Shine and Vipassana. Extracted from The Happy Twins, Eifel 2019

James Low

Extract on Shiné and Vipassana taken from ‘The Happy Twins: Dzogchen and Mahamudra.’ Autumn Retreat in the Eifel, 2019 James Low

The retreat focussed on two texts: The Mirror of Luminous Revelation, a terma text from Nuden Dorje Drophan Lingpa and The Mahamudra Middle Way of the Ganges spoken by Tilopa to Naropa. It also focused on how to respond, as Buddhists, to climate change and other world crises.

Transcribed by Jo Feat

Edited by Barbara Terris

… Before we are ready to do dzogchen and mahamudra practice we need to be able to focus. Shine is described as a preparatory practice because it helps train us to focus. On a relative level, we can focus our attention and energy on many things. Some may seem more meaningful than others… Attention gives identity.

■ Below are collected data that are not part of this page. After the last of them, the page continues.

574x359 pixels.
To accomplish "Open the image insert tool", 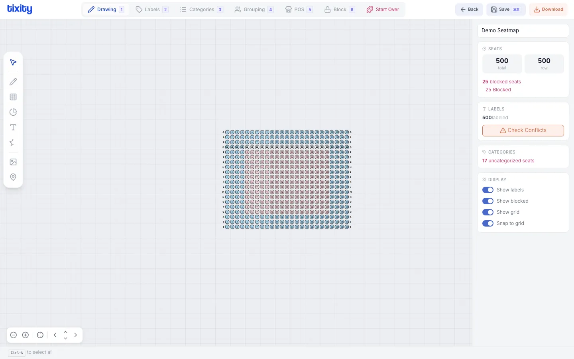I will (13, 162).
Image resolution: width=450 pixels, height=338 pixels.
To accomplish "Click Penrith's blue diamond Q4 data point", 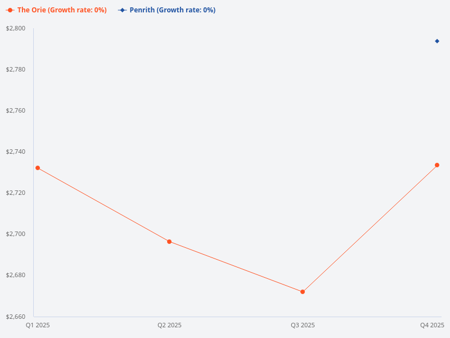I will click(x=437, y=41).
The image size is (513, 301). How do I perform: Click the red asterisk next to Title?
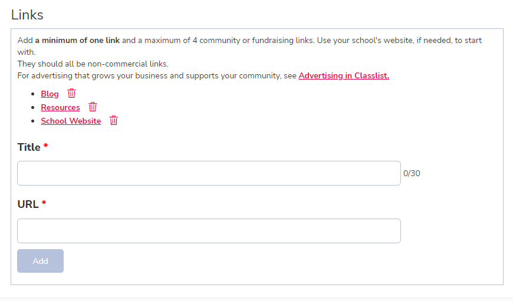click(x=46, y=145)
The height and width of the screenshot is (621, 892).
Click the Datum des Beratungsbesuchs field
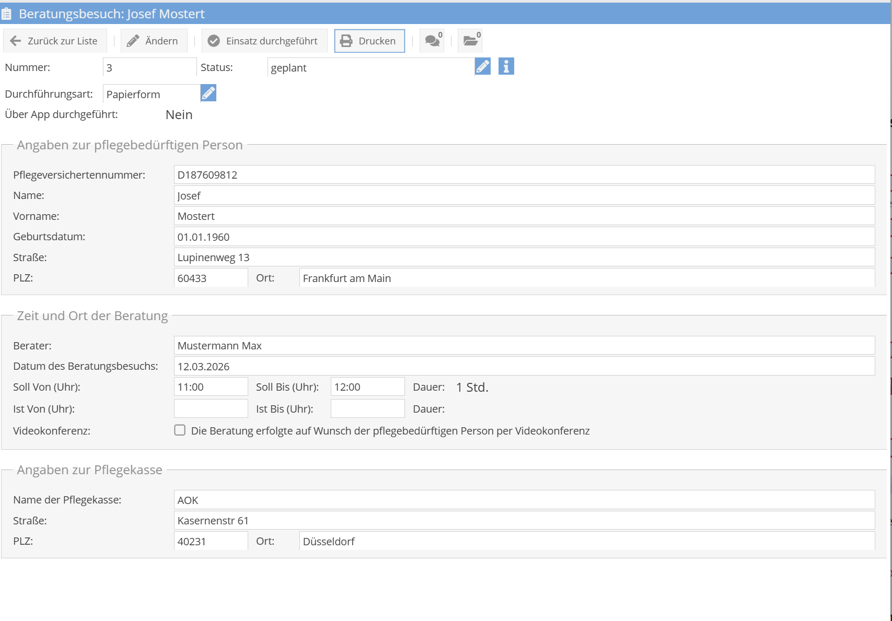pyautogui.click(x=524, y=366)
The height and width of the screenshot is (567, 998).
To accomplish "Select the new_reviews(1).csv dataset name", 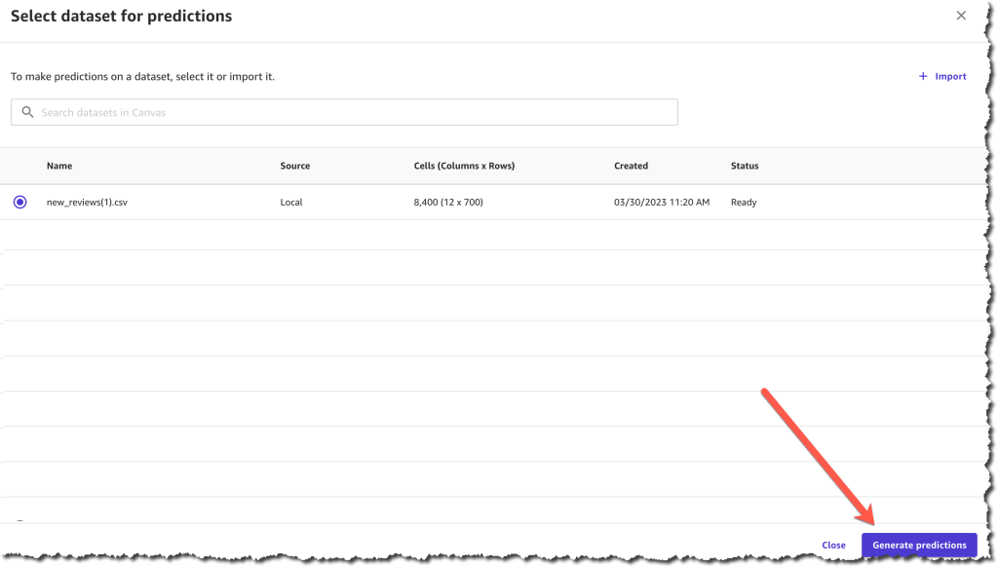I will [x=87, y=202].
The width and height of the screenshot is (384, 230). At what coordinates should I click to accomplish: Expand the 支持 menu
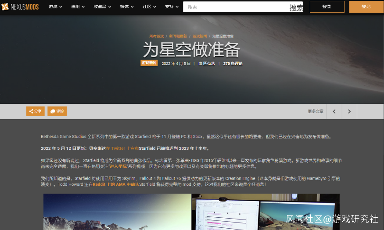pos(172,7)
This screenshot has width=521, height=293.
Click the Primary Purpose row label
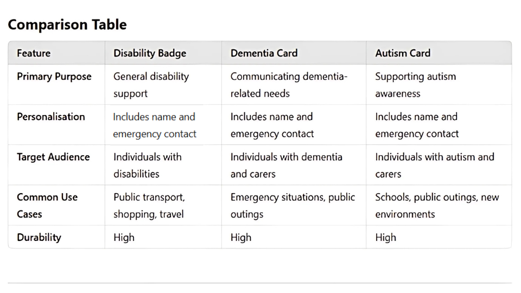click(54, 77)
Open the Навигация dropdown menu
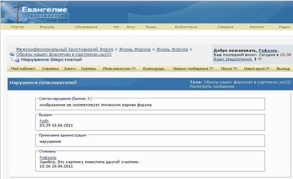 tap(257, 69)
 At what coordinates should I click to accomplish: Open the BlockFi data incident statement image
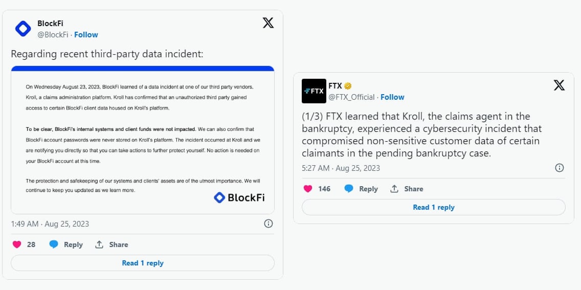(x=143, y=140)
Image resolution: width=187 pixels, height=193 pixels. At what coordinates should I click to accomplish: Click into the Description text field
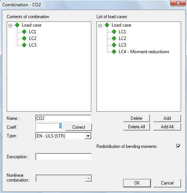(63, 157)
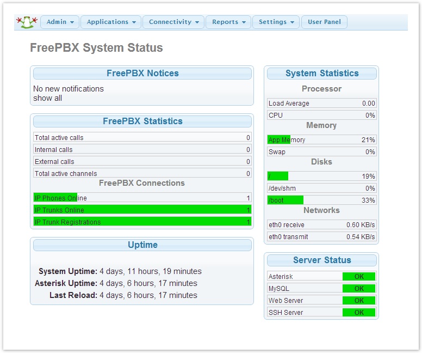Click the IP Trunks Online bar

coord(142,210)
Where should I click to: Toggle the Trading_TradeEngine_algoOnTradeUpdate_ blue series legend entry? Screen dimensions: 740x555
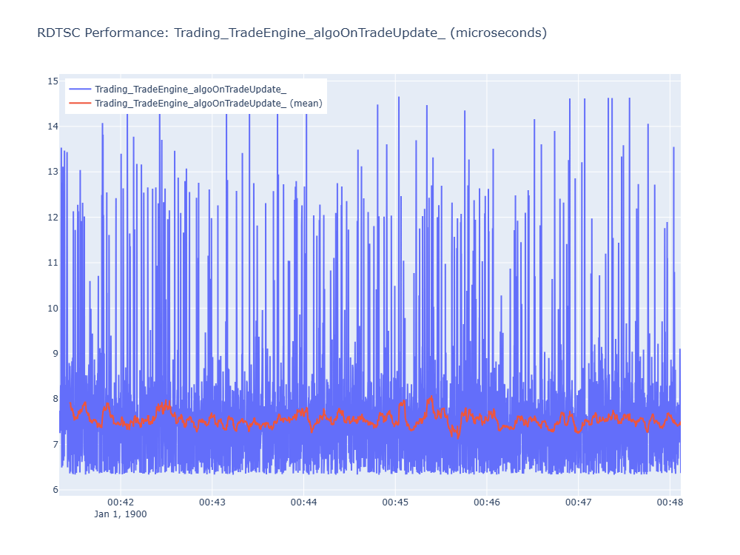[191, 90]
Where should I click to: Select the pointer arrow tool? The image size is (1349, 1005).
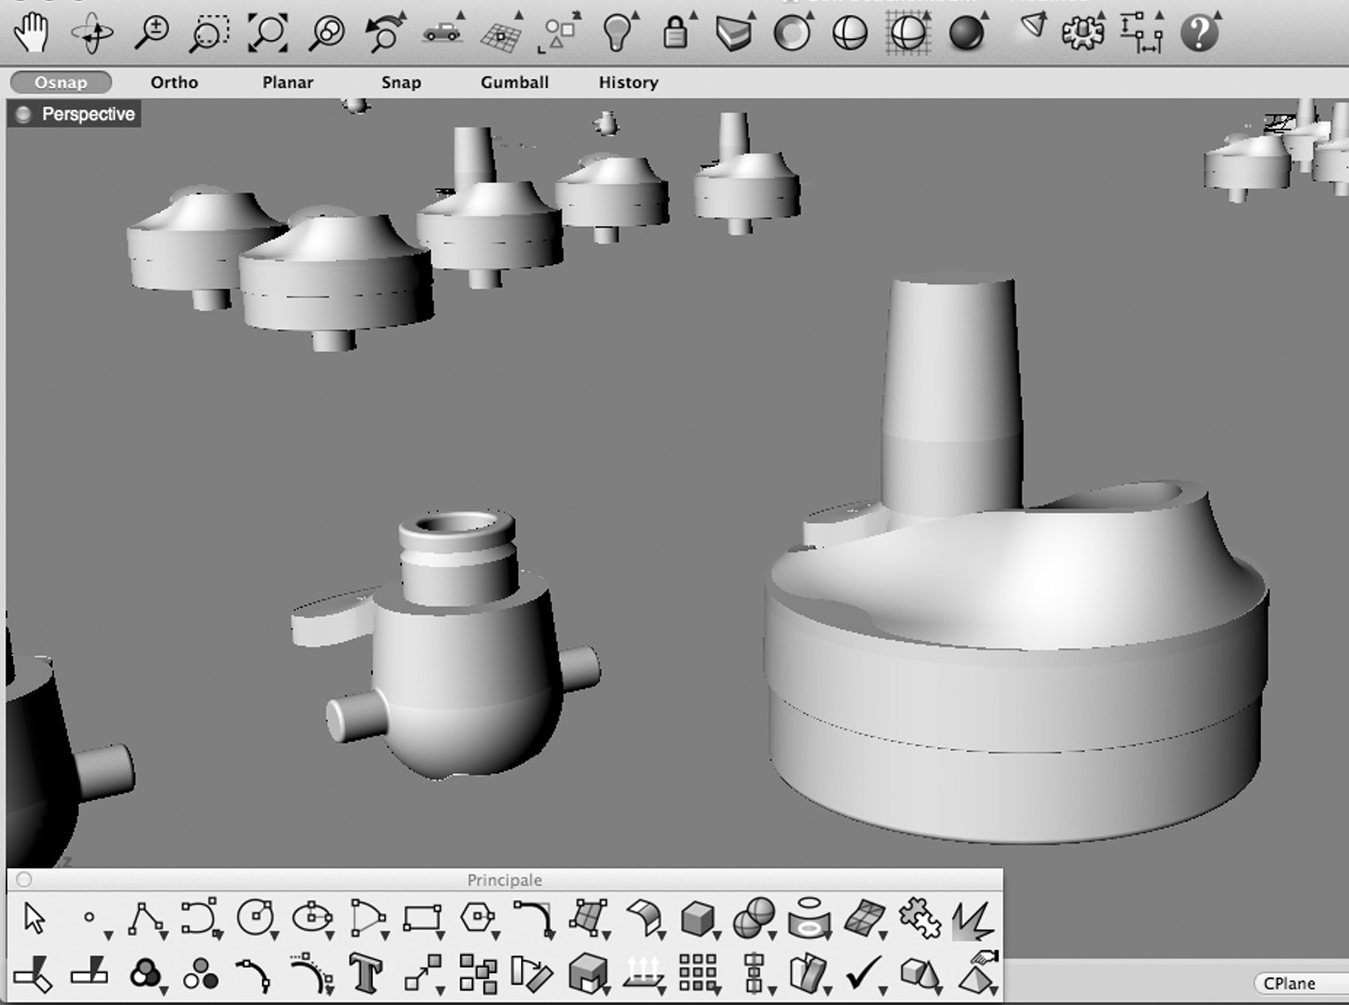click(34, 917)
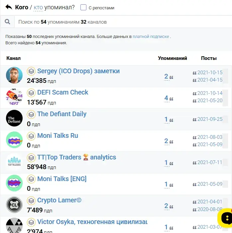Open the Moni Talks [ENG] channel link
Image resolution: width=232 pixels, height=233 pixels.
coord(62,179)
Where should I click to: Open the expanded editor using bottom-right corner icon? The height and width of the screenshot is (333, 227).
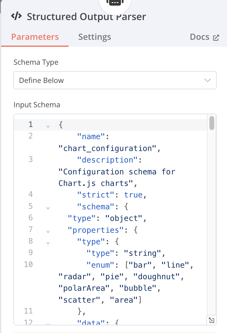212,320
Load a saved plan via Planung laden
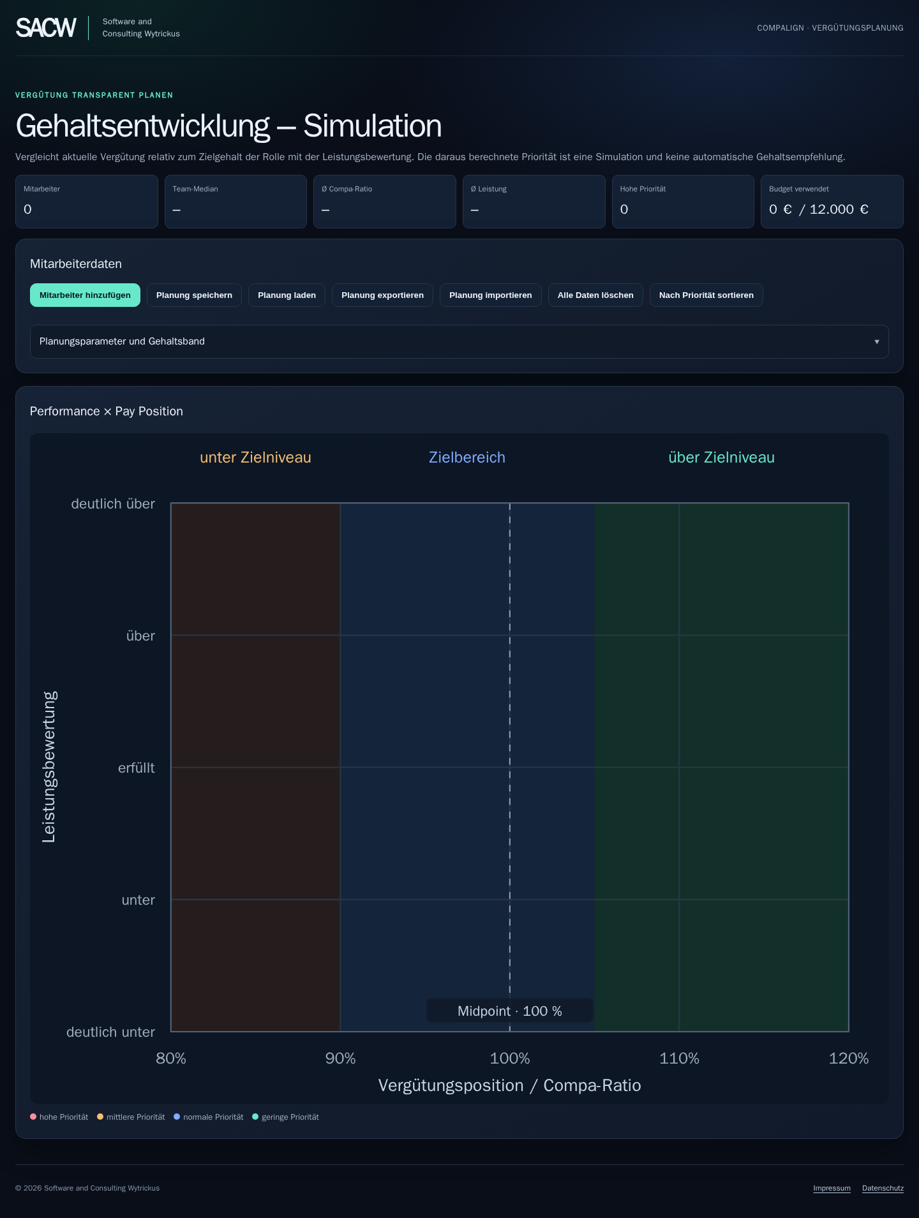Screen dimensions: 919x1218 click(x=287, y=295)
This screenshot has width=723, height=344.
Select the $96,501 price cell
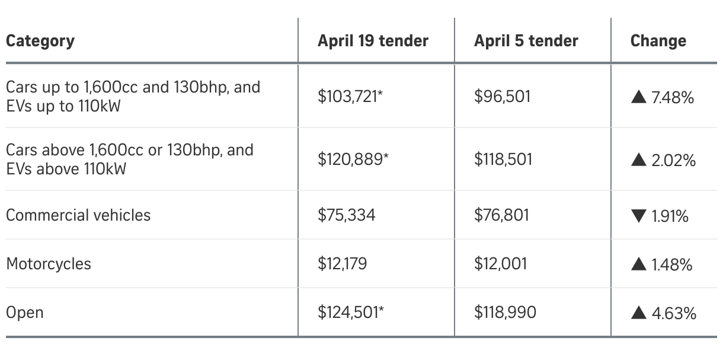502,97
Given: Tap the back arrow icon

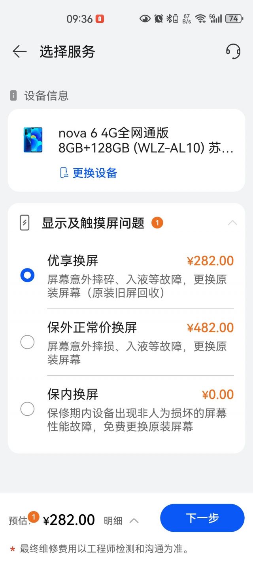Looking at the screenshot, I should coord(19,51).
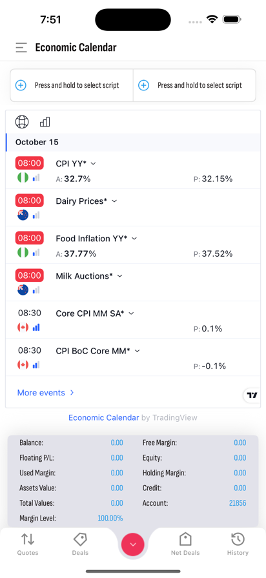Switch to the Quotes tab
Image resolution: width=266 pixels, height=578 pixels.
[28, 544]
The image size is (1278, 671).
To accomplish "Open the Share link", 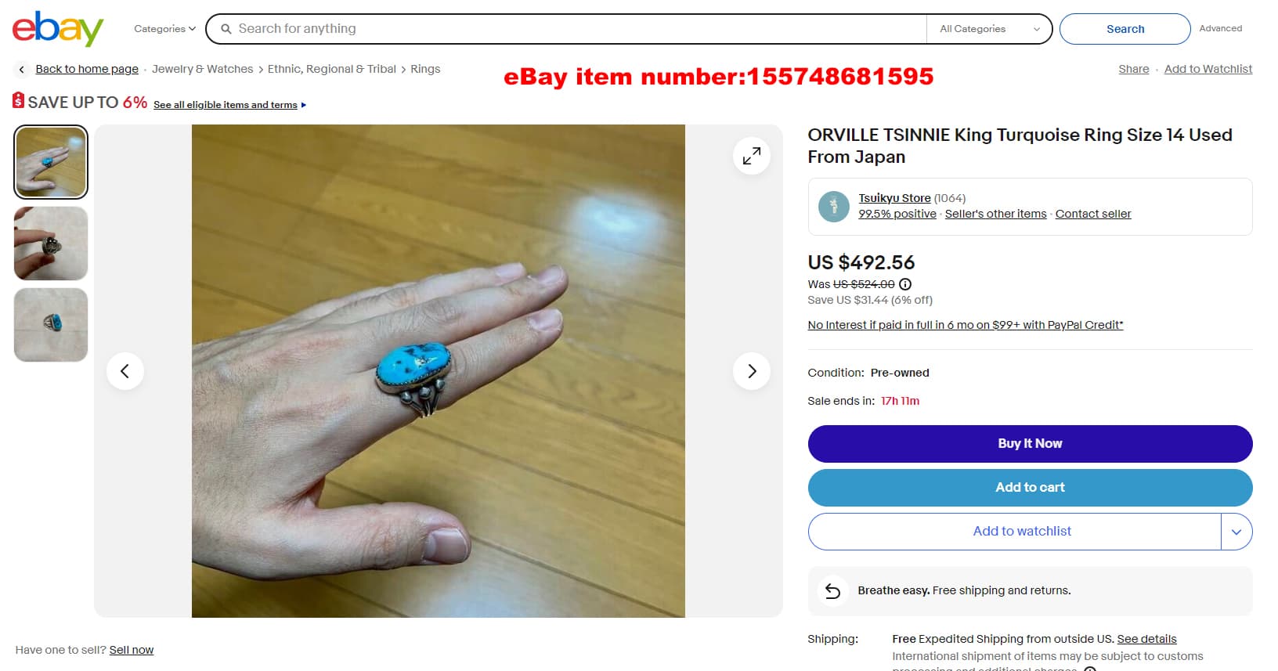I will point(1134,69).
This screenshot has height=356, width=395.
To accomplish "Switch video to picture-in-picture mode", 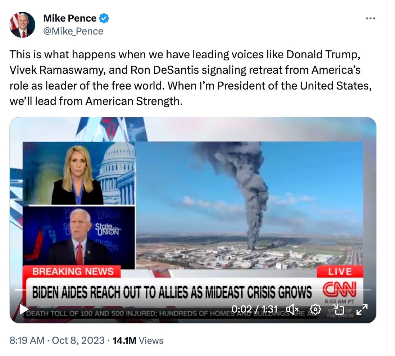I will click(x=338, y=309).
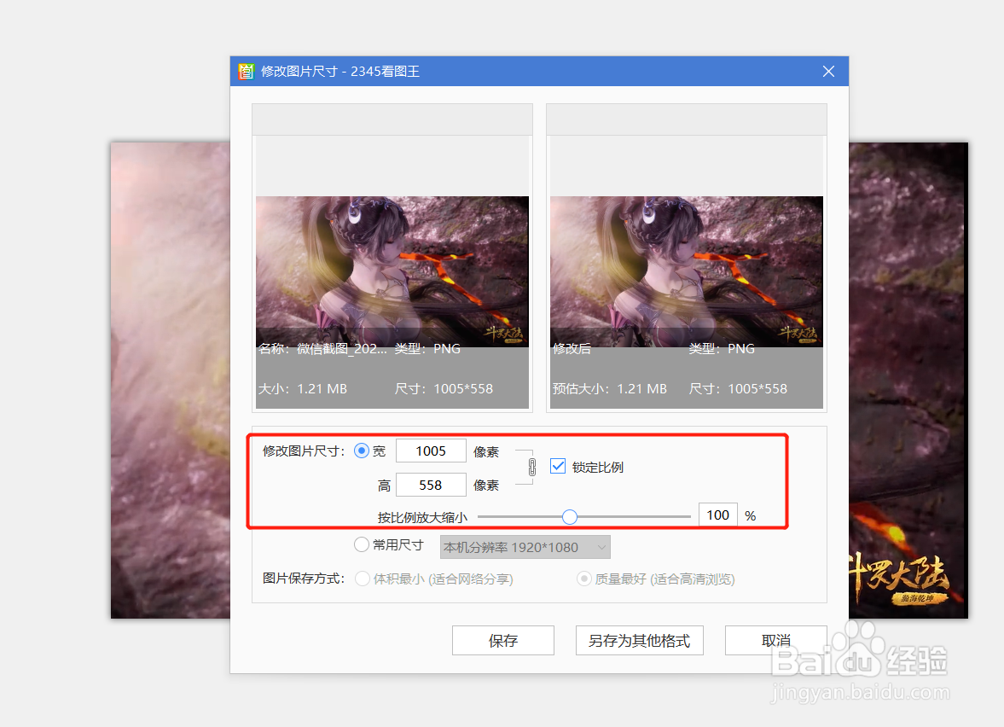Click the width input showing 1005
Image resolution: width=1004 pixels, height=727 pixels.
pos(431,451)
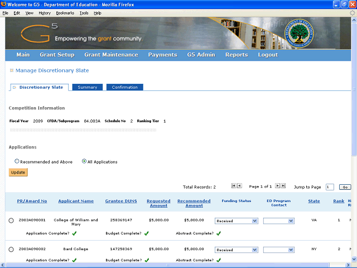Click the previous page arrow icon
Screen dimensions: 357x268
239,186
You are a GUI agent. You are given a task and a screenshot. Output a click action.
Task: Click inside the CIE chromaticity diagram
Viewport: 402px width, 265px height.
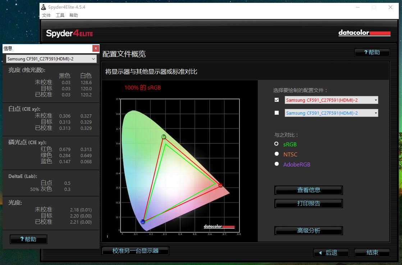click(x=173, y=165)
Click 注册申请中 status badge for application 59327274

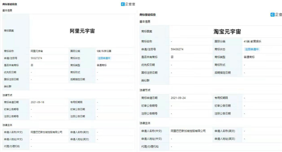tap(104, 58)
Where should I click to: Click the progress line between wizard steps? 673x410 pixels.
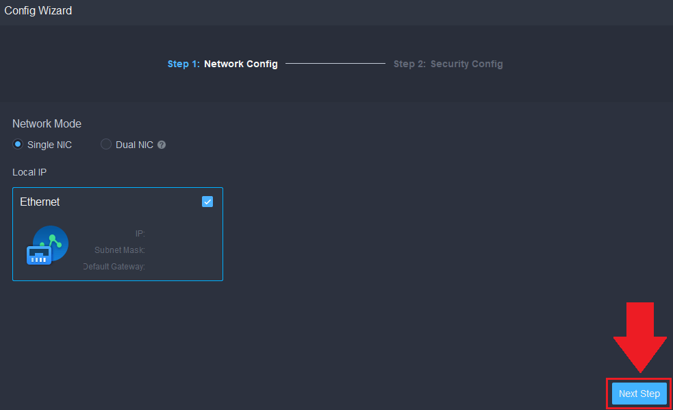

When you become distracted in meditation and you put your energy into the thought that is carrying you away, you are maintaining your identity. When you manage to sit for a while just on the breath, you have no identity. It is just peaceful and calm, but no sense of self is being constructed out of that….

… The basis in mahamudra and in dzogchen is staying with the simplicity of the manifest. It doesn’t mean that you can’t have thoughts and experiences, but you need to see their function as a kind of playfulness. They are a tonal quality.